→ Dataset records
[Begin]

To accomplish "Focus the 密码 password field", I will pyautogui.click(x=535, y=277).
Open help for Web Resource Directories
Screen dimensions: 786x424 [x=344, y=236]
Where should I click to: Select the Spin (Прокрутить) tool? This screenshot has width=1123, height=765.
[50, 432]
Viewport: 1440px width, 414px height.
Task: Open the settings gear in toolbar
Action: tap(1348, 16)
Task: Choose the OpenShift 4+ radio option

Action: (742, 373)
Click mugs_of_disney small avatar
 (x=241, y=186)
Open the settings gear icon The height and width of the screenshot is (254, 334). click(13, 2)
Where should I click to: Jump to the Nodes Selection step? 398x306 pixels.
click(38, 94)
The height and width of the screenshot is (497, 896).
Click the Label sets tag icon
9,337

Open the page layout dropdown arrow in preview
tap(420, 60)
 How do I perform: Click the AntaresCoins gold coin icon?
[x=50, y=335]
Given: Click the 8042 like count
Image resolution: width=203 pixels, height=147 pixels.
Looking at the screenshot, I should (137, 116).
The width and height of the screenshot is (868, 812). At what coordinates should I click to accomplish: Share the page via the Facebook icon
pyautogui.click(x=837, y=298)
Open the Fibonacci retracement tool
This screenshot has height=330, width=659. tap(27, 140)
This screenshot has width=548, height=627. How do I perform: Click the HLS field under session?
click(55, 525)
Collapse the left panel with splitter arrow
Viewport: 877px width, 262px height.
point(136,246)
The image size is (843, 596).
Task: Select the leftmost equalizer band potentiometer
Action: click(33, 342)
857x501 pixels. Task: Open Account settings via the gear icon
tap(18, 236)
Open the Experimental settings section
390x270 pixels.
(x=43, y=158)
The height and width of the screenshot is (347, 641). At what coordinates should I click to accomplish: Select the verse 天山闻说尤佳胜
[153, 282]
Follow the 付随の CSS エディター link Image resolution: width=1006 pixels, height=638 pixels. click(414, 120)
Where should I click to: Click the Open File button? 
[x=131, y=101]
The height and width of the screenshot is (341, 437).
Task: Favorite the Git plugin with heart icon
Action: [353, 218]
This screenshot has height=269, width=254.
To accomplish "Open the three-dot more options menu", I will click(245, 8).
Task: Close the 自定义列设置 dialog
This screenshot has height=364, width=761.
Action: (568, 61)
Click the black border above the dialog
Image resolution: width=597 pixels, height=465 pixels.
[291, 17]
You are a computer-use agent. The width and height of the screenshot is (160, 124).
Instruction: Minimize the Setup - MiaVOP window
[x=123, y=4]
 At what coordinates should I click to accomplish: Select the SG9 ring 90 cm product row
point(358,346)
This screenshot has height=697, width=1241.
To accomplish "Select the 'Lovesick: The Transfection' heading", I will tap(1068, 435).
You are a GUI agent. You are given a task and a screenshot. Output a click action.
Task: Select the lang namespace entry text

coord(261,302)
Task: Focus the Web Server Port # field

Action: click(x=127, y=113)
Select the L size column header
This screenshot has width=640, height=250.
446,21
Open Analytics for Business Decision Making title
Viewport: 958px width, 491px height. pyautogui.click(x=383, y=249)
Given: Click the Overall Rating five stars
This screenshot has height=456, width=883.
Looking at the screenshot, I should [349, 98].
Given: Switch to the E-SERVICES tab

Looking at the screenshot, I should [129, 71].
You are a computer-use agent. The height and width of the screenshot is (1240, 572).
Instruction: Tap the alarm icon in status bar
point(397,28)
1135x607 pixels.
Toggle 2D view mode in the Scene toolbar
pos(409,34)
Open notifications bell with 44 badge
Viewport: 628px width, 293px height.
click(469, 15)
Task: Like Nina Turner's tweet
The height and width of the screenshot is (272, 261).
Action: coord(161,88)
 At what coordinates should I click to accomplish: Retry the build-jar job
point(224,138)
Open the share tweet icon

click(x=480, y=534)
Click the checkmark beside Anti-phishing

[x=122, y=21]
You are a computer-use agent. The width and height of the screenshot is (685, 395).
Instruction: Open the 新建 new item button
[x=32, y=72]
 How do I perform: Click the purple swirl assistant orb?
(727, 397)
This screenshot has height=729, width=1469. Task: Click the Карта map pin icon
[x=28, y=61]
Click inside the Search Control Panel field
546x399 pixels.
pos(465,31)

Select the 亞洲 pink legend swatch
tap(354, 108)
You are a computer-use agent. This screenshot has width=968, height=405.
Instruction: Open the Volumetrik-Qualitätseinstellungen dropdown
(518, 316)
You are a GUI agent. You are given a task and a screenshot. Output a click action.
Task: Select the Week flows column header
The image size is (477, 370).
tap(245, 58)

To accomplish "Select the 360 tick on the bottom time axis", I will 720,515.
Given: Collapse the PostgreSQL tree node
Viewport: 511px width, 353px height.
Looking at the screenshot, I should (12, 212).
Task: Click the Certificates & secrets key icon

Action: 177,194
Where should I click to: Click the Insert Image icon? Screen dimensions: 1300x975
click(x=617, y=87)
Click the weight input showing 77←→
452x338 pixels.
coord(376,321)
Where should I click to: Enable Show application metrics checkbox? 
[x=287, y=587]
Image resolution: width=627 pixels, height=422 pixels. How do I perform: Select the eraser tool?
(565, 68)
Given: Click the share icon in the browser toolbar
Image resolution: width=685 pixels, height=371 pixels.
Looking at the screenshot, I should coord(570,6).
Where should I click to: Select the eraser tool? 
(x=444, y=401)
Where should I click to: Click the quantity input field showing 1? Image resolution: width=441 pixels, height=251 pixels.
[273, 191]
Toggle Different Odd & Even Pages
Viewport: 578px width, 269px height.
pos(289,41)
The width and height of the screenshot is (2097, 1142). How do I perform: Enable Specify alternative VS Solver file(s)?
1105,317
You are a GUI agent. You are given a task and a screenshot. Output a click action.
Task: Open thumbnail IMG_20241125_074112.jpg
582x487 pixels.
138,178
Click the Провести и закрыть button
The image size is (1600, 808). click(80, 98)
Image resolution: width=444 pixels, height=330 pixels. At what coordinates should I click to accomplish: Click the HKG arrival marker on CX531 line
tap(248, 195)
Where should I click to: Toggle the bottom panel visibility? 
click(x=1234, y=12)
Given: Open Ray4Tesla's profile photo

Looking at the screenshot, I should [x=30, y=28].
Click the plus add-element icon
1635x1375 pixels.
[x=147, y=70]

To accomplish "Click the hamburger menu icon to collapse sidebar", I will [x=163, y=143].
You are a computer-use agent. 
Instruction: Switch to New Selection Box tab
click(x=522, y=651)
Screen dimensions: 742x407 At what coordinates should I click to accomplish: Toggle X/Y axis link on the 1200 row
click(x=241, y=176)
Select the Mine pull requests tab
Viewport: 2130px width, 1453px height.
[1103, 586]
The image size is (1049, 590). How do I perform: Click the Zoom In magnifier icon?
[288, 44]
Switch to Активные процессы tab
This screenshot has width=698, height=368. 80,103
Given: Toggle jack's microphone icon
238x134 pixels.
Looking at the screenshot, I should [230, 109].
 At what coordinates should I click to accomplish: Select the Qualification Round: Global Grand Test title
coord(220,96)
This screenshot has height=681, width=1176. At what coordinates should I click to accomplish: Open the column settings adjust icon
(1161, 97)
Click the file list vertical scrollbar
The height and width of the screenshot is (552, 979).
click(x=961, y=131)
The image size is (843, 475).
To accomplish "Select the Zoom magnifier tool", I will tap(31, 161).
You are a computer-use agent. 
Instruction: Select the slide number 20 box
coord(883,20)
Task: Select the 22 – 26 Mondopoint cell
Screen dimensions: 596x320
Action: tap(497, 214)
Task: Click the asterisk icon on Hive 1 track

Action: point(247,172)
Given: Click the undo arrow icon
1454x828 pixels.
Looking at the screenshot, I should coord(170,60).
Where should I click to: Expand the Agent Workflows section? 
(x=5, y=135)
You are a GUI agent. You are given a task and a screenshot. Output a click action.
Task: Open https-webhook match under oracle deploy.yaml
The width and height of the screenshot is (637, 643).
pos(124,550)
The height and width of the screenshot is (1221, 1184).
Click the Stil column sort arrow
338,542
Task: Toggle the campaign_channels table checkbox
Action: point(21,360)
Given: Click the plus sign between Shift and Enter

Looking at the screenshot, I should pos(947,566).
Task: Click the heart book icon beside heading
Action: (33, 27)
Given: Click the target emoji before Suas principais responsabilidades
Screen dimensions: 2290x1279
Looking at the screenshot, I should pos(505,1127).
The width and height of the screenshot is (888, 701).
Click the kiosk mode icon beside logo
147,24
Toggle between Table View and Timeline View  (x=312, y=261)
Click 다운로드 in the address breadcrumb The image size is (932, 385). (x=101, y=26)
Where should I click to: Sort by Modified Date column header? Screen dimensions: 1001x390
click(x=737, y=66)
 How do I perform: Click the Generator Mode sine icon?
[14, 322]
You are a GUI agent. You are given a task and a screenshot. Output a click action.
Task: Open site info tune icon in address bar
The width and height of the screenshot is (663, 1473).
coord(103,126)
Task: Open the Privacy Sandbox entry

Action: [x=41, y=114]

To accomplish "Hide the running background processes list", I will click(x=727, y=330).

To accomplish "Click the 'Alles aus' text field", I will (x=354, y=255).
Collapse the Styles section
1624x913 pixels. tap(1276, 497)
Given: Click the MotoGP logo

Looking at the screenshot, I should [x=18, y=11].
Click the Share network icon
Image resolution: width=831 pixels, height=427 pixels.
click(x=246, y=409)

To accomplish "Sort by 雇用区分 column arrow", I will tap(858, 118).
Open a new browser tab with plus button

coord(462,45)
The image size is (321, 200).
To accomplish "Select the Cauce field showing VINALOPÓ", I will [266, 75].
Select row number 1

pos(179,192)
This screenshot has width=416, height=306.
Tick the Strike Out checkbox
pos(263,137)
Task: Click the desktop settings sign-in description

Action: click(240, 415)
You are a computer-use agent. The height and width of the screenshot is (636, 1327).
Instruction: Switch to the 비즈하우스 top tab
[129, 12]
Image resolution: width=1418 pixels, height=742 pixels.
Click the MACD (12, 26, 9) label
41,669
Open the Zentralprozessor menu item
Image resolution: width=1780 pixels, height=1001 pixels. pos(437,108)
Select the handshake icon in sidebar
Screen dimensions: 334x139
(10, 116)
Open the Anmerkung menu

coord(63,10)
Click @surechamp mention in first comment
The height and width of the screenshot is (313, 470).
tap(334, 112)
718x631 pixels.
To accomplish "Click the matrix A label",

[End]

→ Task
Rewrite the lines of the data above from the line with "Select the 亞洲 pink legend swatch" to the line with "Looking at the screenshot, I should (12, 212).", replacing "PostgreSQL" with "MySQL" and leaving everything else unchanged.

→ Expected output
Select the 亞洲 pink legend swatch
tap(354, 108)
You are a computer-use agent. This screenshot has width=968, height=405.
Instruction: Open the Volumetrik-Qualitätseinstellungen dropdown
(518, 316)
You are a GUI agent. You are given a task and a screenshot. Output a click action.
Task: Select the Week flows column header
The image size is (477, 370).
tap(245, 58)

To accomplish "Select the 360 tick on the bottom time axis", I will 720,515.
Given: Collapse the MySQL tree node
Viewport: 511px width, 353px height.
Looking at the screenshot, I should (12, 212).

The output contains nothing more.